Takdiri indirim uygulamalarında hakimin hayat görüşü ve
olaylara nasıl baktığının yanı sıra dosyada yazan suçun işleniş şekilleri de
büyük önem arz ettiğini belirten Kayabaşı, “Takdiri indirim sebepleri kanunda
sıralanmış şeyler değil, hakimin işte dış görünüşe duruşmadaki beyanlara haksız
tahrik var mı yok mu bunlara bakarak karar vermesi gereken şeyler… Dediğim gibi biraz spesifik bir alan, kimse
hakime de neden bu takdiri indirim sebebini uygulamadın diye de sormaz zaten
bunun bir yaptırımı yok sadece dosyaların üst derece mahkemesinden bozularak
geri dönmesi sağlanabilir!”
HAKSIZ TAHRİK
İNDİRİMİ
Ayrıca ‘haksız tahrik indirimine’ değinen Kayabaşı, bu
konuda taraflar arasında yaşanabilecek olayı şu şekilde özetleyerek, verilecek
kararlar hakkında şu şekilde bilgilendirdi;
“Kişinin haksız bir fiil görmesi lazım ki o indirimden
yararlana bilsin! Örnek vermek gerekirse, benim karşımda bir insan var ve ben
hakaret ettim o da bana bir yumruk attı. Şimdi ben yumruk attığı için şikayetçi
olursam, ettiğim hakaret nedeniyle haksız tahrik oluşmuş olur. Çünkü ben ona
hakaret ettim. O da onun kızgınlığıyla yumruk attı. Burada bir haksız tahrik
durumu vardır. Ama mini etek giymek haksız tahrik değildir. Haksız tahrik
oluşması için bir sanığa karşı bir fiil yani o suçu işleyene karşı bir haksız
eyleminiz olması gerekiyor. Ama bizim hukuk sistemimizde haksız tahrik adı
altında hemen hemen her şeye indirim uygulanabiliyor.

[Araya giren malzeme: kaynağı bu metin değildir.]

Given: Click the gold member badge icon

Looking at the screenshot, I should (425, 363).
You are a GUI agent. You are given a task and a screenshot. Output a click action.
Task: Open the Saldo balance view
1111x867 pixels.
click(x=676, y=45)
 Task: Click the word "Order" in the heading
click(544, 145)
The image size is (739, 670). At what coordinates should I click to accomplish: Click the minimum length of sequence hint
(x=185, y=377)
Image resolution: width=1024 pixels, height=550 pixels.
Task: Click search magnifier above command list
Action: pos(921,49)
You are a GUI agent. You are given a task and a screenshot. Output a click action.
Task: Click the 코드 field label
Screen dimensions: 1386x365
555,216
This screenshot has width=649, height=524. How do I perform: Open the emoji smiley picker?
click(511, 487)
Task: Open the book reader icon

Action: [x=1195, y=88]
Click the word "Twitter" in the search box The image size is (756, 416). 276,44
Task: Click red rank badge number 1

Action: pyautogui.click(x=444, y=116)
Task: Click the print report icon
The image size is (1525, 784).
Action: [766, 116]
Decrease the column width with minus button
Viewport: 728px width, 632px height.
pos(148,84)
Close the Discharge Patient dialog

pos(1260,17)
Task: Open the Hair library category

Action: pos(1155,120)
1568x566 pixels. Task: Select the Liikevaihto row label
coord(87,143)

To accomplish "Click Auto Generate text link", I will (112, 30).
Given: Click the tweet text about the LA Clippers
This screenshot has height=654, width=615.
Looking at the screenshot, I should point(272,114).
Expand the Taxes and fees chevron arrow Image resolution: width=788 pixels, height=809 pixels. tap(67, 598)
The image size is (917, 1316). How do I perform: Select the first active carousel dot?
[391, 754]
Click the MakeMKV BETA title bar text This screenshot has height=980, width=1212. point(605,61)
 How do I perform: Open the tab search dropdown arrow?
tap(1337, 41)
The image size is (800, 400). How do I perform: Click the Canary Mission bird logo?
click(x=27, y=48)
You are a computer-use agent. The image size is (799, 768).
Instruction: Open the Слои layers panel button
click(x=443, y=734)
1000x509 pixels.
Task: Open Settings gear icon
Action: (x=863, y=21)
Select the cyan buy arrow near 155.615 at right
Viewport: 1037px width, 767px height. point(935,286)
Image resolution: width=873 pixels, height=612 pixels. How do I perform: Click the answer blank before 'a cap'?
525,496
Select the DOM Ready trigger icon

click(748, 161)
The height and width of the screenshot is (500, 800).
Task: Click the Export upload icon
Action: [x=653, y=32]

Az önce bahsettiğim 16 yerinden bıçaklanan kadın olayında hakim orada haksız tahrik olmadığına hükmetti. Ki işte kadının kocasına hakaretleri vardı, kocanın kadına hakaretleri vardı. Artık orada haksız tahrik oluşmadığına hükmederek mesela orada bir indirim uygulamadı. İşte bunun hukuki ve maddi ayrımının çok iyi yapılması gerekiyor.”